Can this brick your phone/void your warranty? Of course it could! I wouldn't be posting it on XDA if it couldn't!

Just be aware that once you unlock, you won't get anymore OTA updates at the current moment, and there's not full factory images to fall back on. They will still try to push OTAs if anyone does this bootloader unlock method, but they will always fail due to version checking.

So as it stands right now, if you do this, you're not going to get further updates from ZTE, unless they change their stance.

Here's a method that should work for any brave souls. It's the method I used so far.

My understanding is this update only makes the required patches to allow the command fastboot oem unlock to actually unlock the bootloader.

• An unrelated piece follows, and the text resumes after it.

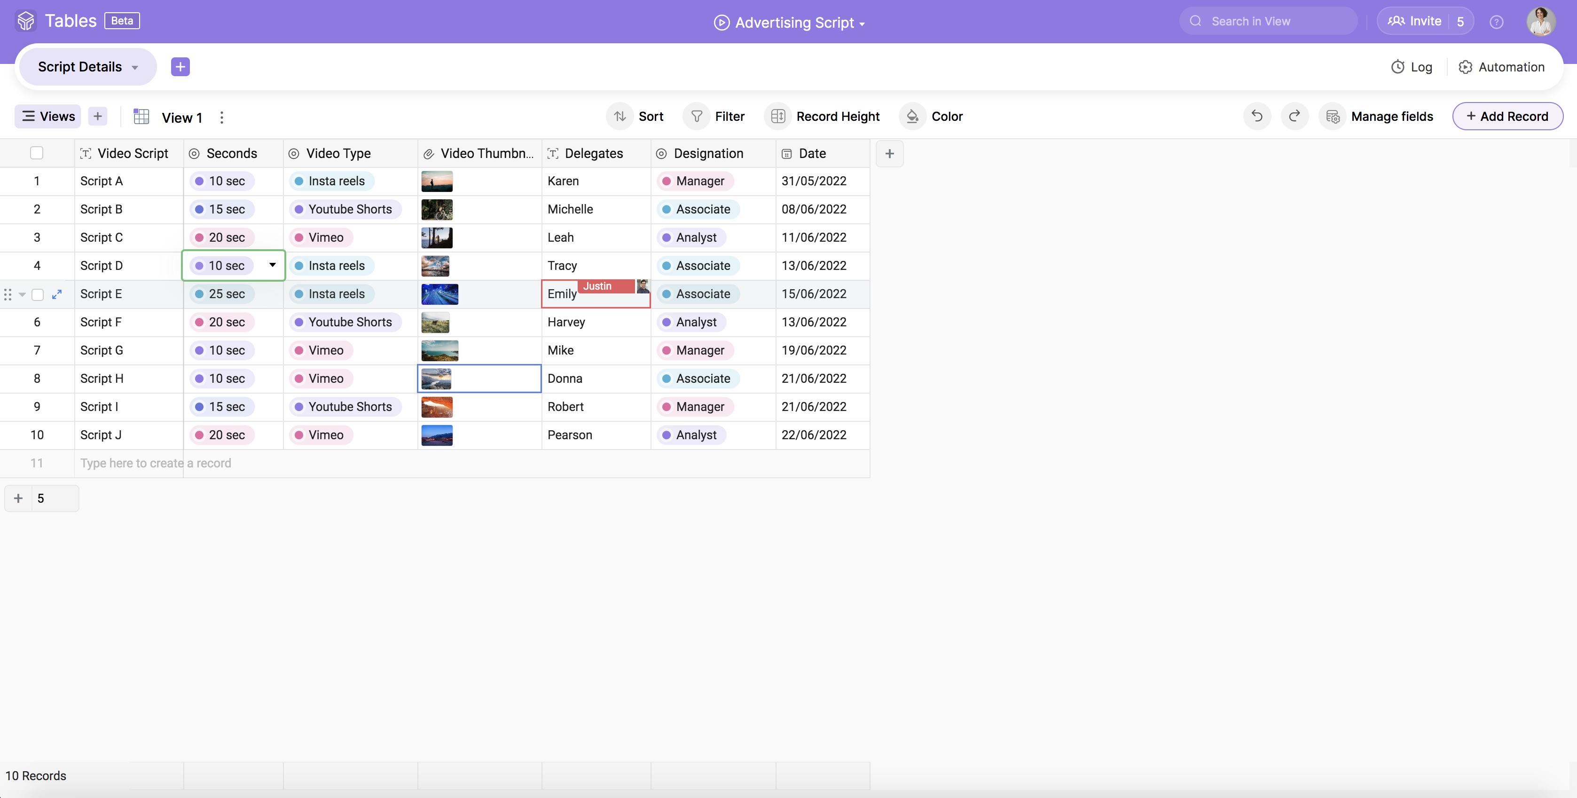The width and height of the screenshot is (1577, 798).
Task: Toggle the select-all header checkbox
Action: click(37, 153)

That being said, I do not know for sure that this is not specific to my phone's IMEI. If someone would supply me with the file/link they get from using adb shell logcat > ota.txt while checking for updates, then grep ota.txt | ZDMLog (if you use linux) or do a find for https:// in ota.txt it would be useful for this verification.

For microSD card method:
Take this (Thanks DrakenFX) or this file and put it in /sdcard/, making sure extension is .zip

Enable OEM unlock from the settings->development menu.

Reboot phone (or boot phone) while pressing volume up. This will get you into stock recovery. From here, apply update from SD card, P996A01B20Fastboot_ssl.zip

No microSD card method:
This may also be possible without an SD card using the adb sideload option in stock recovery and "adb sideload P996A01B20Fastboot_ssl.zip" on your desktop. If you are successful using this method, send me a PM so I can update this post.

Now if you reboot into bootloader (which you can do right from recovery), you will hopefully find that "fastboot oem unlock" actually brings up the bootloader unlock prompt on your phone.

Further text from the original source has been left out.